Based on the infamous story by James Joyce, The Dead is an unhurried film detailing a New Years celebration in Dublin, 1904. Two spinster sisters, Aunt Julia and Aunt Kate along with their niece Mary Jane, welcome middle class guests into their home for an evening of culture and music. Their only concern is that, their friend, Freddy Malins won’t arrive too drunk.
Among the attendees are Gabriel Conroy, their nephew, and his wife Gretta. Gabriel is a self-conscious micro-intellectual. None too pleased to be attending the party, preferring to be somewhere more eventful he feels superior to the other guests, and considers adjusting his after dinner speech, so that none of his reference elude. During the evening he dances with Molly Ivors, a republican who chastises Gabriel for his unpatriotic behavior, as he prefers to take his holidays on the continent rather than in the West of Ireland.
As the evening draws to a close, he sees his wife standing by the stairs, listing attentively to a ballad “The Lass of Aughrim”. The look on Grettas’ face is not one that Gabriel is familiar with, she seems transfigured. On the homeward journey, he notes his wives delicacy and stillness, indeed he is enchanted. However while his affection grows, his wife is increasingly detached.
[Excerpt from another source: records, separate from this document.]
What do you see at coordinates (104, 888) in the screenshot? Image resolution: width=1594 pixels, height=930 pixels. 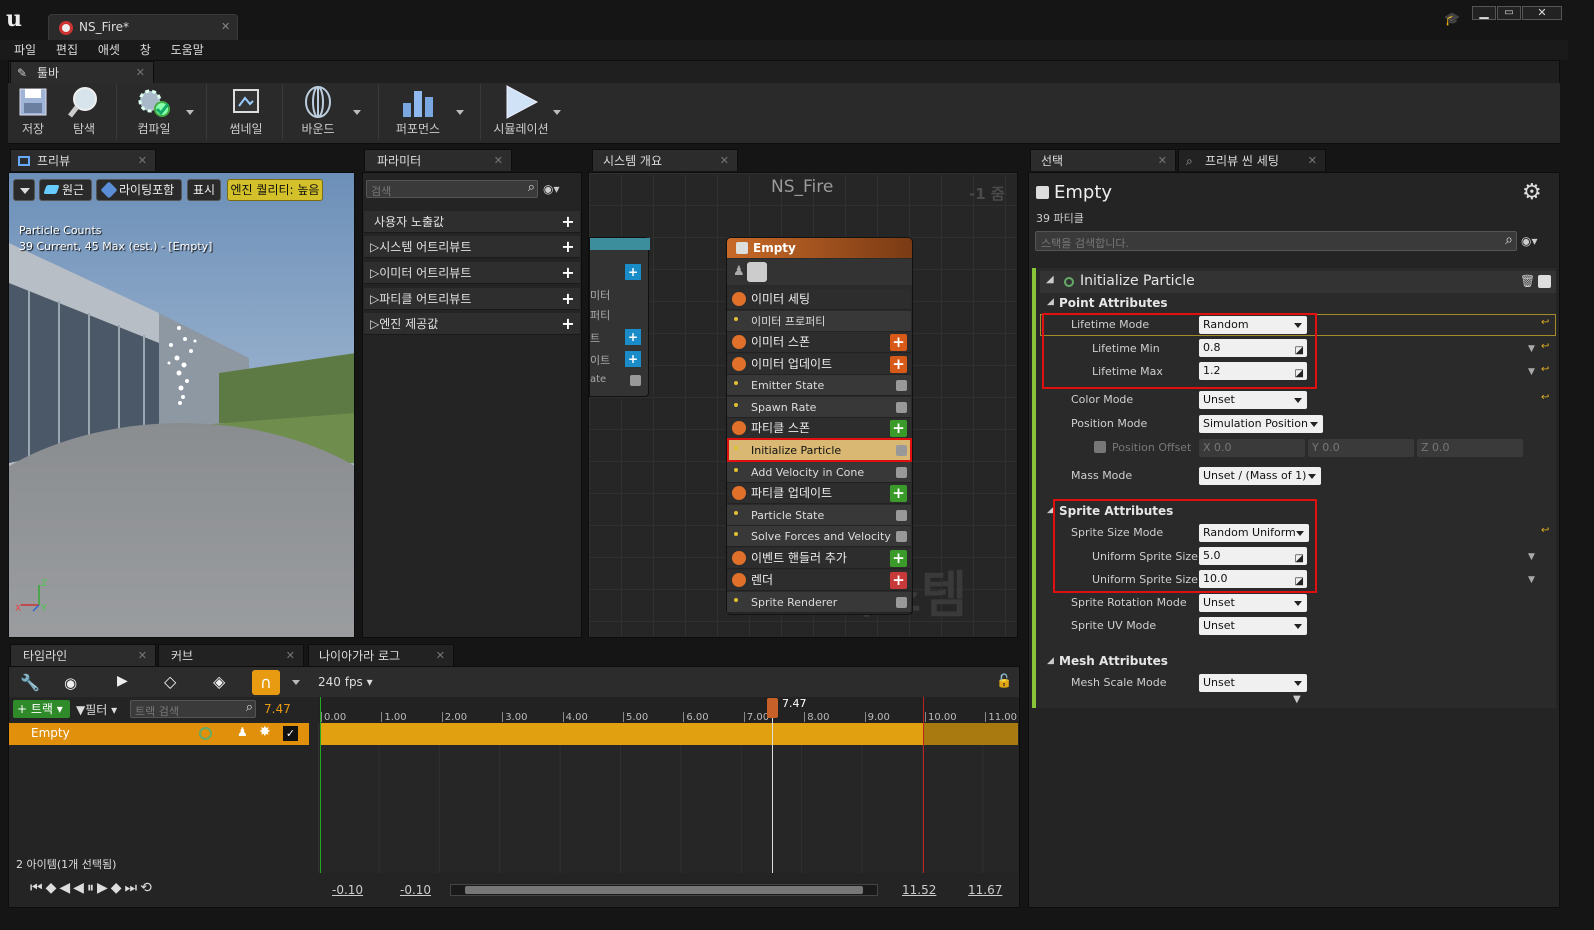 I see `step-forward-frame-icon: ▶` at bounding box center [104, 888].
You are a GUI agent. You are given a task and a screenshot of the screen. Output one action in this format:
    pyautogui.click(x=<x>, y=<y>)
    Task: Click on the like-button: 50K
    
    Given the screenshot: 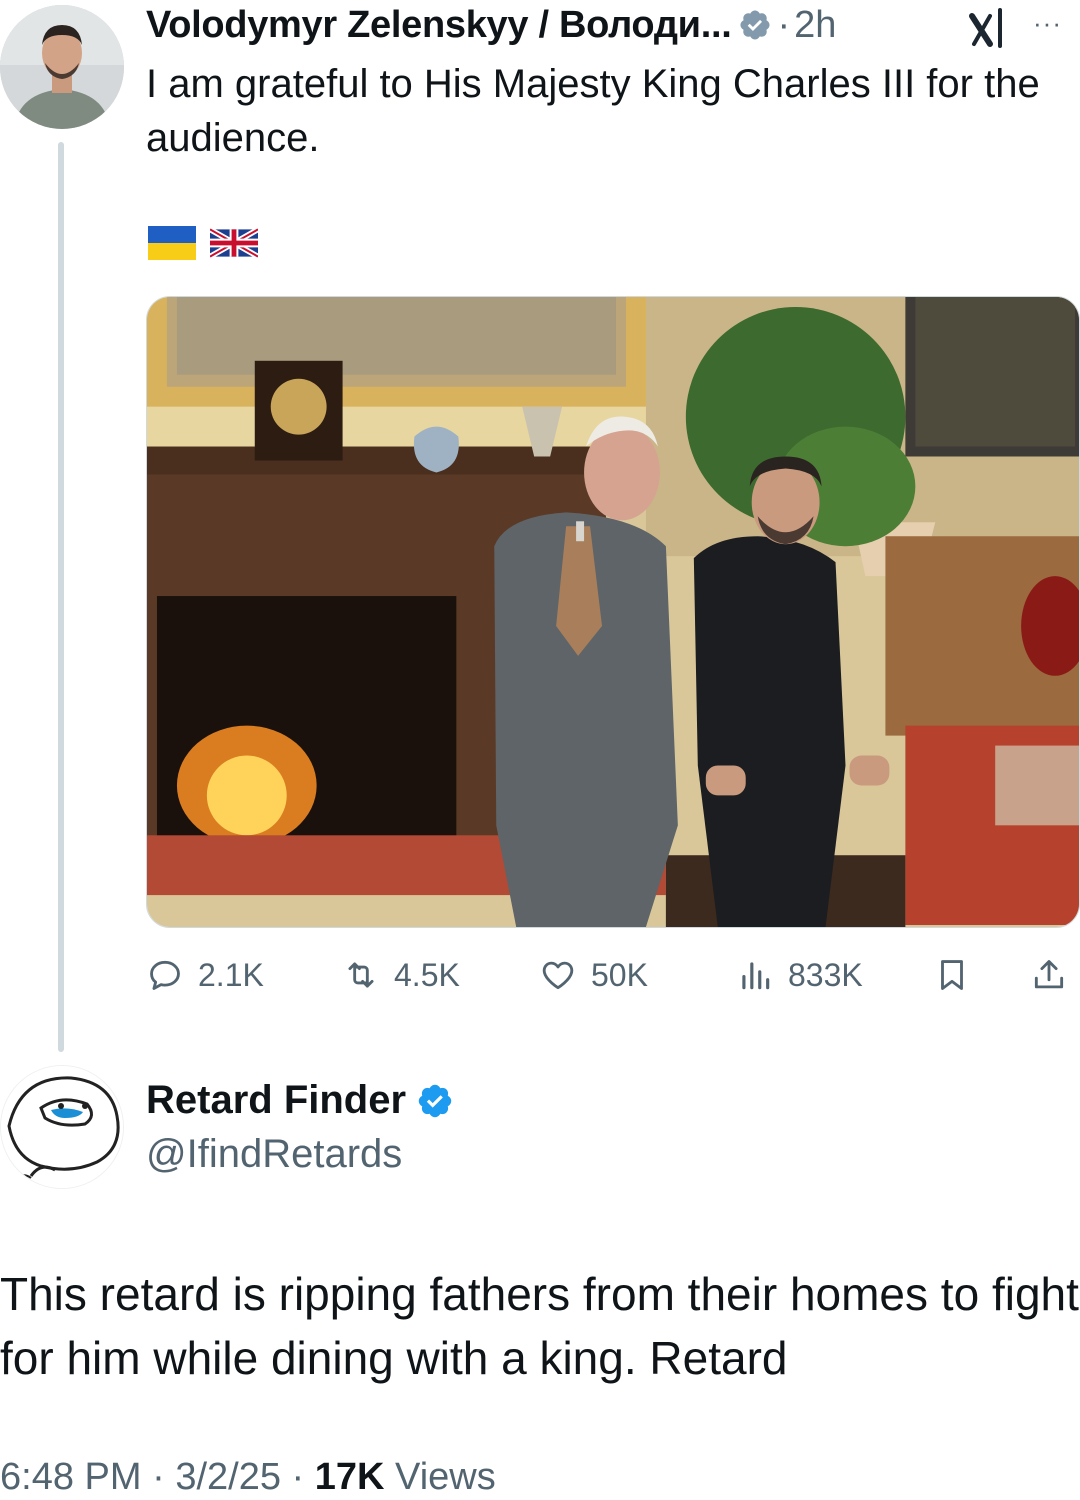 What is the action you would take?
    pyautogui.click(x=594, y=975)
    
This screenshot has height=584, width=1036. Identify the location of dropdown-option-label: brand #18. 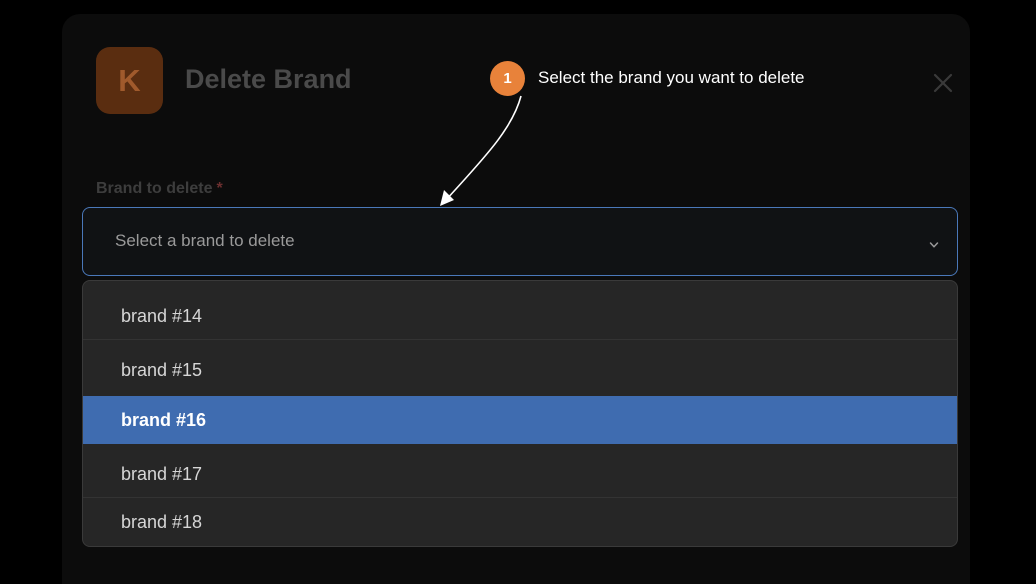
(162, 522).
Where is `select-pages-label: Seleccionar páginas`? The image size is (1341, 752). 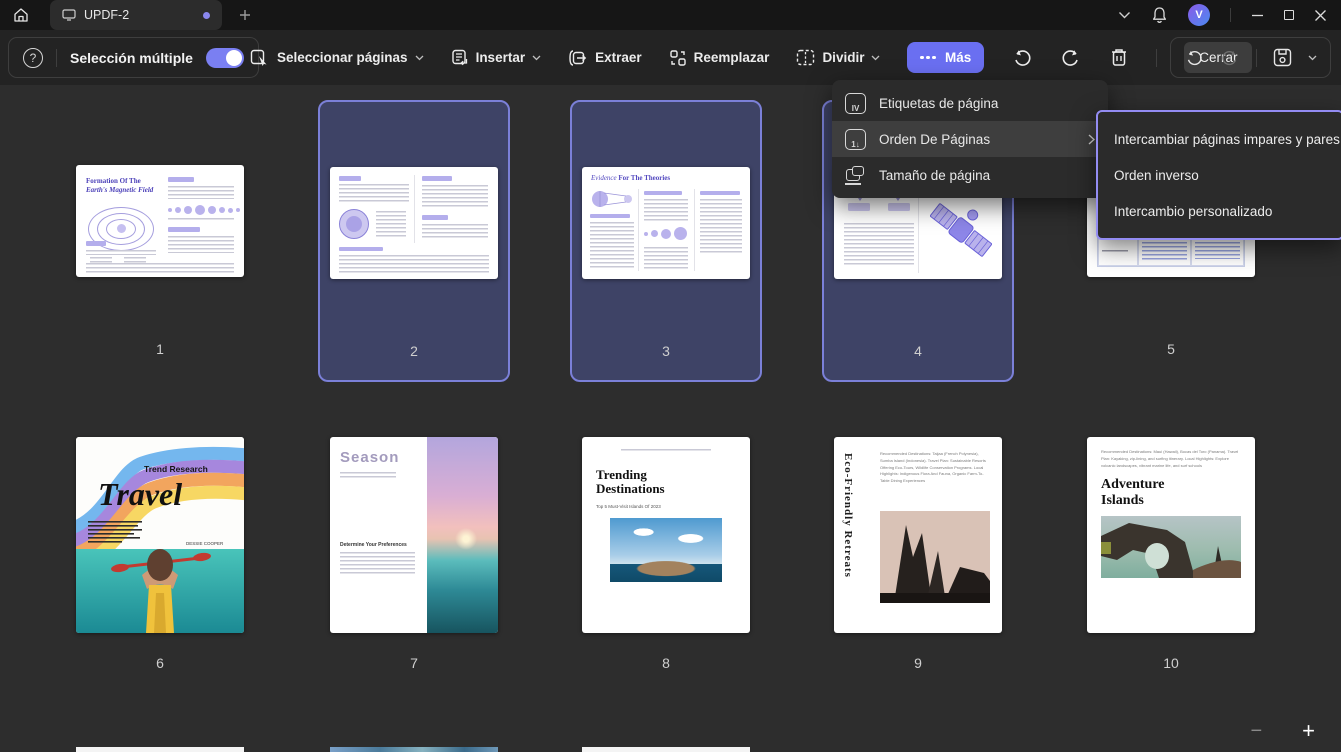
select-pages-label: Seleccionar páginas is located at coordinates (342, 58).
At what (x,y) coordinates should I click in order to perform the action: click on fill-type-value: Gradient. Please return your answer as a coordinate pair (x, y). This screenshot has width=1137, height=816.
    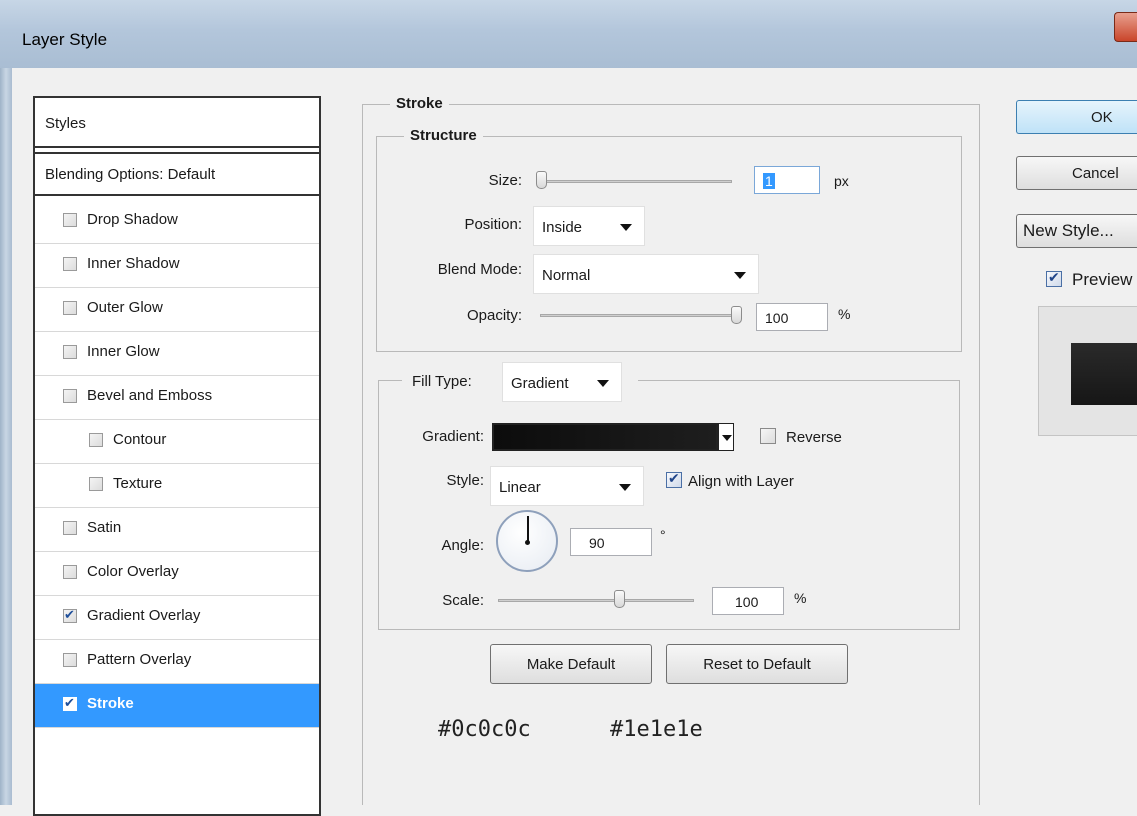
    Looking at the image, I should click on (540, 384).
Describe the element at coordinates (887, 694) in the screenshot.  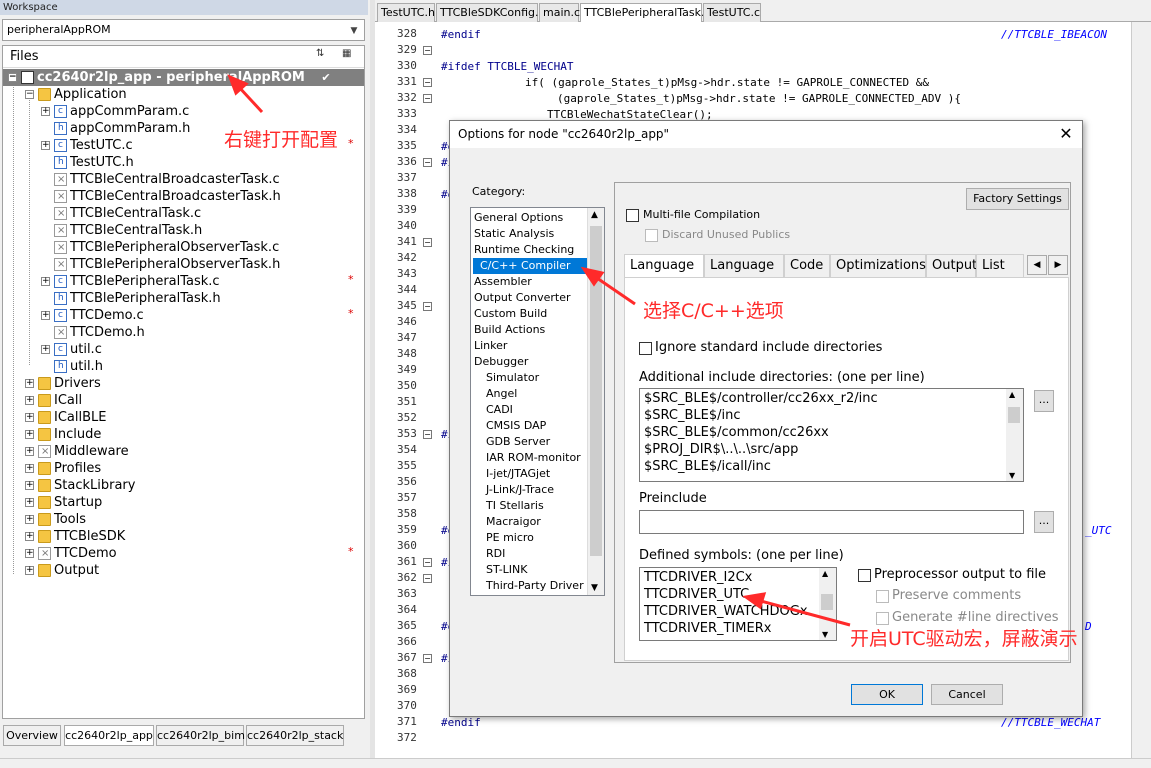
I see `ok-button: OK` at that location.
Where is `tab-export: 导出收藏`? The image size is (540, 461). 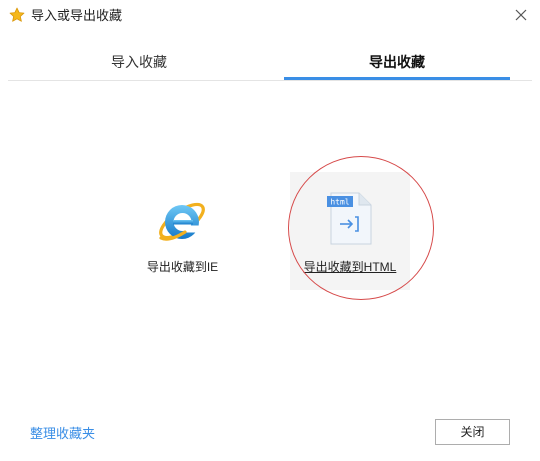 tab-export: 导出收藏 is located at coordinates (397, 62).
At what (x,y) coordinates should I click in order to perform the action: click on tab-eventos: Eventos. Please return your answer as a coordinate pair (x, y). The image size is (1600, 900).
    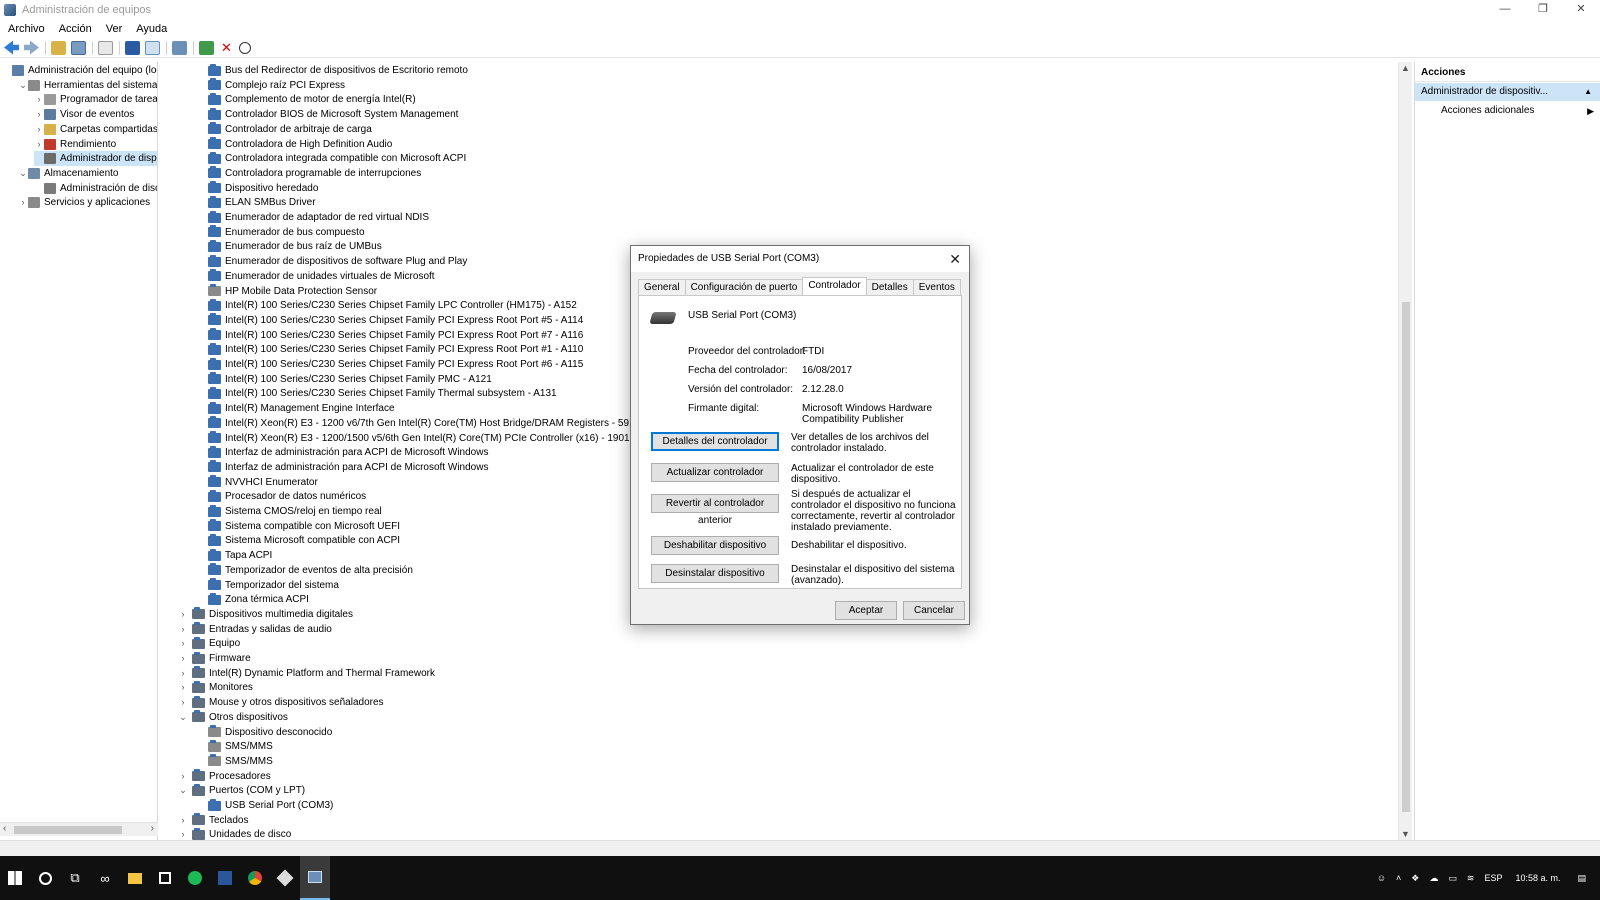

Back at the hotel, Gretta tells him how the song, reminded her of a young boy she loved years ago back in Galway. The boy Michael Furey, who was ill, came through a storm one night to see her and subsequently died. Gabriel is deflated, realizing not just the insignificant place he held in his wife emotions all evening, but also the enduring enigma surrounding her former life in the West. He has never loved like Michael or Gretta; thus Gabriel comes to realise the difference between existing and living.